The Water Resources and Hydrologic Sciences Division has been actively involved in research projects and technology transfer activities at the state, national, and international levels. Sponsors of research programs include: Colorado Water Resources Research Institute, Colorado Division of Water Resources, Colorado State University Agricultural Experiment Station, National Science Foundation, National Aeronautics and Space Administration, Department of Energy, National Institute for Global Environmental Change, Agricultural Research Service, U.S. Geological Survey, U.S. Bureau of Reclamation, U.S. Army Research Office, Rocky Mountain Arsenal, U.S. Air Force, U.S. Environmental Protection Agency, Colorado Division of Water Resources, Dow Chemical, National Park Service, Federal Highway Administration, and Great Lakes Environmental Research Laboratory. At the international level, cooperative research programs and faculty exchanges have been conducted, sponsored by U.S. Agency for International Development (AID), U.S. Information Agency, UNDP, FAO, World Bank, and NATO, with a number of countries such as Argentina, Brazil, Canada, China, Chile, Colombia, Dominican Republic, Egypt, England, India, Ireland, Italy, Japan, Portugal, Saudi Arabia, South Korea, Spain, Switzerland, Uruguay, and Yugoslavia.

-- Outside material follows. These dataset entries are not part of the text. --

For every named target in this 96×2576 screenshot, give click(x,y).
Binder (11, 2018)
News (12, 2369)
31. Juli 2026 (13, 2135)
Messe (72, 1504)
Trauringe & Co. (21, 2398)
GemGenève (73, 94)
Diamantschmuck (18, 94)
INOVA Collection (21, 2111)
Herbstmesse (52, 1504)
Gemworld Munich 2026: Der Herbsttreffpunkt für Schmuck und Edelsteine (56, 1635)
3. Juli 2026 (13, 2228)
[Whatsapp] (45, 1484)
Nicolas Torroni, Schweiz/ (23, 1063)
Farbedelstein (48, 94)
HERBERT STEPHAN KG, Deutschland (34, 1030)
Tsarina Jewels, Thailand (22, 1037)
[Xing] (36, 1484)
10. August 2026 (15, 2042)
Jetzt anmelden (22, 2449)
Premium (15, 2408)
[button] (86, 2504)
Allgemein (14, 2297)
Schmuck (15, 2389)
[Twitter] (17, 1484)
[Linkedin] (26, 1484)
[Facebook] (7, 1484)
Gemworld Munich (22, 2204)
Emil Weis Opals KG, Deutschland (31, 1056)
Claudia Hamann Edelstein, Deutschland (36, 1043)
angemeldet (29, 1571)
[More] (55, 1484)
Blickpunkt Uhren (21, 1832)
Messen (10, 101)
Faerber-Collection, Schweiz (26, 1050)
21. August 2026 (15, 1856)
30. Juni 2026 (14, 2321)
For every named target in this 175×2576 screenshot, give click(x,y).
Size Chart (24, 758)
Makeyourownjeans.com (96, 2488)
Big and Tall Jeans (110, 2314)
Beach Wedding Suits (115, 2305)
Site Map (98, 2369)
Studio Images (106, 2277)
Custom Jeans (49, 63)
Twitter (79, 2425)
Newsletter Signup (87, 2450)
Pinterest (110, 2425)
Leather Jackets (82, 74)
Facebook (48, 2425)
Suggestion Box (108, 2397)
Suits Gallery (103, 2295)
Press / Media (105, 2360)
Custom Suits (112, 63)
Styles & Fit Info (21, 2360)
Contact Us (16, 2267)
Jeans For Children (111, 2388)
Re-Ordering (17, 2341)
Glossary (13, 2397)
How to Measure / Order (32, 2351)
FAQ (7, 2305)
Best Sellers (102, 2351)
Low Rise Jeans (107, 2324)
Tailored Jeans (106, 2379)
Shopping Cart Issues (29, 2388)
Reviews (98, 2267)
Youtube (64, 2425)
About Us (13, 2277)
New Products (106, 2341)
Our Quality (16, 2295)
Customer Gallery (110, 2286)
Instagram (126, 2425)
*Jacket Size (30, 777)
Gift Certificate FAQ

Teaching and research in The Water Resources, Hydrologic & Environmental Sciences Division are extensively supported by state-of-the-art computing facilities. These include Colorado State University’s Academic Computing and Network Services with its advanced visualization laboratory, the Department of Civil Engineering computing facilities, and the facilities and equipment of the Local Area Network for the College of Engineering (LANCE). In addition, the Computing Hydrology Laboratory (CHL) located at the Engineering Research Center is also used for research activities particularly in surface water hydrology and water resources engineering. The CHL has been developing and implementing a number of computer watershed models as well as software for statistical and stochastic analysis of hydrologic data by using expert systems and GIS technologies. In addition, research and student work in soil and groundwater hydrology makes extensive use of PC microcomputers, UNIX workstations, and supercomputers such as CRAY YMP to solve large-scale modeling problems; and a computer visualization laboratory, GWAVE, which has several Silicon Graphics computer workstations, and a microcomputer network. The models and analysis packages are used extensively in both graduate teaching and research.

Outdoor and indoor laboratories support the graduate research program at the Engineering Research Center. For those research problems which lend themselves to laboratory study, the Division maintains several well equipped and modern laboratory facilities for physical modeling. The Porous Media and Groundwater Laboratory is well-equipped to study unsaturated, saturated, and multiphase flow processes in soils. The large hydraulics laboratory can also be used for more extensive studies. The wide variety of field conditions in Colorado also provides an excellent opportunity to study different surface and groundwater hydrology facets in the field. Graduate students are encouraged to assist in both the study of field and laboratory problems.

Master of Science Program of Study (Plan A: with thesis)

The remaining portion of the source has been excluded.